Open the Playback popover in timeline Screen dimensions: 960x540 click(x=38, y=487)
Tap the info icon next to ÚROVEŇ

* * *

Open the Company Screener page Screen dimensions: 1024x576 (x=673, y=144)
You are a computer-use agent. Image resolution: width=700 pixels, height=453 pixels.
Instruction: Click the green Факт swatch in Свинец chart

(Task brief): From the records above, copy each line where the word "Open" can be found.

(Response to the exercise):
Open the Playback popover in timeline Screen dimensions: 960x540 click(x=38, y=487)
Open the Company Screener page Screen dimensions: 1024x576 (x=673, y=144)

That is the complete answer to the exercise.